Il est vrai qu’un savant architecte, celui-là même que nous venons de nommer, croit trouver l’origine du système ogival dans les simples tâtonnements du constructeur en peine de bâtir des voûtes solides ; mais pourrait-on soutenir que la foi chrétienne à son apogée n’a été pour rien dans ce besoin d’exhausser l’église et de se prêter ainsi aux élans de la prière comme à l’ascension du regard ? Il n’est pas conforme aux habitudes de l’humanité qu’elle applique avant de concevoir, au moins par instinct ; il n’est pas naturel qu’elle invente le moyen avant d’avoir aperçu le but. La pratique n’est pas la sœur aînée de l’esprit ; elle éclaire la théorie, mais ne la précède point. L’exhaussement des églises chrétiennes était déjà prémédité, lorsque l’architecte comprit que cette surélévation ne pouvait être obtenue que par le tracé de l’ogive. Et si la dimension en largeur dut être sacrifiée aux nécessités de la construction, c’est que la pratique se trouva vouloir ce qu’avaient désiré toutes les âmes. La pierre et le sentiment furent d’accord.

● Consigne
Répondez aux questions suivantes à partir du texte sur l'architecture ogivale.
1. Selon le savant architecte, où faut-il chercher l'origine du système ogival ?
2. Par quel tracé la surélévation des églises pouvait-elle seule être obtenue ?
3. Quelle dimension dut être sacrifiée aux nécessités de la construction ?
Ces enregistrements proviennent d'une autre source.

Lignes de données

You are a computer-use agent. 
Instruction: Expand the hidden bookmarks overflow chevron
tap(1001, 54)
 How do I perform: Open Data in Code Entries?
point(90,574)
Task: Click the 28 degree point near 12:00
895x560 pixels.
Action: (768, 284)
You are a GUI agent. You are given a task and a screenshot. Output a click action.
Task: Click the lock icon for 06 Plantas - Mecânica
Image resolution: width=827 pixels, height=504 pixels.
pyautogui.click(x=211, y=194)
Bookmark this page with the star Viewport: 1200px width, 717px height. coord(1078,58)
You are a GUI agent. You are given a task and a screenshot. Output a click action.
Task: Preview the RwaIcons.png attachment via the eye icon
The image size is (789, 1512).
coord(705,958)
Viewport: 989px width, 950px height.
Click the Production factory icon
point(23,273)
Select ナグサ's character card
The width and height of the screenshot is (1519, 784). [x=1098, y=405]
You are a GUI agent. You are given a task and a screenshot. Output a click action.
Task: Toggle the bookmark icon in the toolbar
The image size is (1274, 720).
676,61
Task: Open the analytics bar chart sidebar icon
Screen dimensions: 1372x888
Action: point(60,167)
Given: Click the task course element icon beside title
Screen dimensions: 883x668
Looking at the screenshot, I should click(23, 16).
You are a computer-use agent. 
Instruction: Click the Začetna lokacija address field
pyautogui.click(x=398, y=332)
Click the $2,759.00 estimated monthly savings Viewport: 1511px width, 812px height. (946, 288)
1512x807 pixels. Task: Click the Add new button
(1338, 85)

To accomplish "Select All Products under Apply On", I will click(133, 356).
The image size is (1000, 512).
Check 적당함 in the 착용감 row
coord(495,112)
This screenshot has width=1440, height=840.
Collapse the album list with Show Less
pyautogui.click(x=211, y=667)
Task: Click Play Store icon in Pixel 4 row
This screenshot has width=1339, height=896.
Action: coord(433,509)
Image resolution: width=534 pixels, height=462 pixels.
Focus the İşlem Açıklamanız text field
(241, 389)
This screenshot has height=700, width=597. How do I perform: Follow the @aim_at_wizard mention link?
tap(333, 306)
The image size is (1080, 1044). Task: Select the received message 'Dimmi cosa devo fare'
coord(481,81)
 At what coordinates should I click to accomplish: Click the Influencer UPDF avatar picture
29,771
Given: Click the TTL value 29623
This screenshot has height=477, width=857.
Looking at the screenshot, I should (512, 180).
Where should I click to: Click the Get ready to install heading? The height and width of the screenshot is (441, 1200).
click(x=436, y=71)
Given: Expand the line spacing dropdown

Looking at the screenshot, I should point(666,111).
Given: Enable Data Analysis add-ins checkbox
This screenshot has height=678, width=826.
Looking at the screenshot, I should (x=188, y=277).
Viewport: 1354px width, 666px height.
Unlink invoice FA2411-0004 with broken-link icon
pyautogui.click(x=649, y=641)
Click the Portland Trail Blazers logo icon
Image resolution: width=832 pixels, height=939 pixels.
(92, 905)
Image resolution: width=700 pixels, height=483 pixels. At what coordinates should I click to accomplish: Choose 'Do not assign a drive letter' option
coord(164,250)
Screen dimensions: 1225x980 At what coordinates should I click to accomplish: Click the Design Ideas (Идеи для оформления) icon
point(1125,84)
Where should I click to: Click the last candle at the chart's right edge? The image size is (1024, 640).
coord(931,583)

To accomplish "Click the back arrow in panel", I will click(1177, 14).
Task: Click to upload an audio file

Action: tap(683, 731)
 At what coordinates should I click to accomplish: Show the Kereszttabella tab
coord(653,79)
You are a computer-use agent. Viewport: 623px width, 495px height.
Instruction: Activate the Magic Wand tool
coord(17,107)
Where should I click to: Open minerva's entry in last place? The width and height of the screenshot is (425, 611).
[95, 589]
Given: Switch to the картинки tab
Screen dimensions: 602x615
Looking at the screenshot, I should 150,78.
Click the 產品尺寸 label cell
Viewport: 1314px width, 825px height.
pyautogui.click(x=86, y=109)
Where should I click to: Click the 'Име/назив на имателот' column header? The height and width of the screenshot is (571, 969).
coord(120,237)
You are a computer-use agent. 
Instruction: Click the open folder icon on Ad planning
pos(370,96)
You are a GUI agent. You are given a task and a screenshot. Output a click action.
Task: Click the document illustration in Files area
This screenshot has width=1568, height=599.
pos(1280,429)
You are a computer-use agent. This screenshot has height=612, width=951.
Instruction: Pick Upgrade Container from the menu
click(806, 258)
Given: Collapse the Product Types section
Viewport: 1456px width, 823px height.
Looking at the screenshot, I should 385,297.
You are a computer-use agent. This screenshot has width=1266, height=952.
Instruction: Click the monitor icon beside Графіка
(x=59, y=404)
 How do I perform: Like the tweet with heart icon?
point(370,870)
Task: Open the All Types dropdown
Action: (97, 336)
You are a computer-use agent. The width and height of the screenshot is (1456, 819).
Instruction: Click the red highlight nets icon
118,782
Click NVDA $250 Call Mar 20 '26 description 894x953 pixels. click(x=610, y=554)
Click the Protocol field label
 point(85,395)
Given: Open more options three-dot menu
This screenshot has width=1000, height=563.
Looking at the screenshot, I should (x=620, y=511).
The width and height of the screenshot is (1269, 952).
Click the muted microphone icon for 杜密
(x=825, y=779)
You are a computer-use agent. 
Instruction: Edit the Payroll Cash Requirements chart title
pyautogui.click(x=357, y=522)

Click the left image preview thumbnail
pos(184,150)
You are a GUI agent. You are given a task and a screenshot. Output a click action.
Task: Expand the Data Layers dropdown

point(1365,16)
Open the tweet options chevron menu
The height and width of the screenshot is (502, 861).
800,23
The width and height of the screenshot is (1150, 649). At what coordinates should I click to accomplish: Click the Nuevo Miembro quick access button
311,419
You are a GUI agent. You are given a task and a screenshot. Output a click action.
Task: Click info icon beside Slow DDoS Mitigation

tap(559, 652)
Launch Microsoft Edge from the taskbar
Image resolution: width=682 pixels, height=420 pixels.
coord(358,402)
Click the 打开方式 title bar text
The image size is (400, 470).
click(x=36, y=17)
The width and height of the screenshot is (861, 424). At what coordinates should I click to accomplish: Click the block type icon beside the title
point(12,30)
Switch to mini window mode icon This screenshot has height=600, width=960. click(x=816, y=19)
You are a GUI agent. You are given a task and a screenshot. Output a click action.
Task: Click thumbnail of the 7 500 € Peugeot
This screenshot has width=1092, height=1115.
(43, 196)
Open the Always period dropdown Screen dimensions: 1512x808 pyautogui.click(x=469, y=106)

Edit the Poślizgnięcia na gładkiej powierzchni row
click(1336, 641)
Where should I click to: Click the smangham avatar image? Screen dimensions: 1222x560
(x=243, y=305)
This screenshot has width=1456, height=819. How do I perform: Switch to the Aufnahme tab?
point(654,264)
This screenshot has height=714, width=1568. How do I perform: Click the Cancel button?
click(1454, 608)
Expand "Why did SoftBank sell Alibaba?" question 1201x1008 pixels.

● Résultat attendu
1. Selon lui, cette origine se trouve dans les simples tâtonnements du constructeur en peine de bâtir des voûtes solides.
2. Elle ne pouvait être obtenue que par le tracé de l'ogive.
3. C'est la dimension en largeur qui dut être sacrifiée.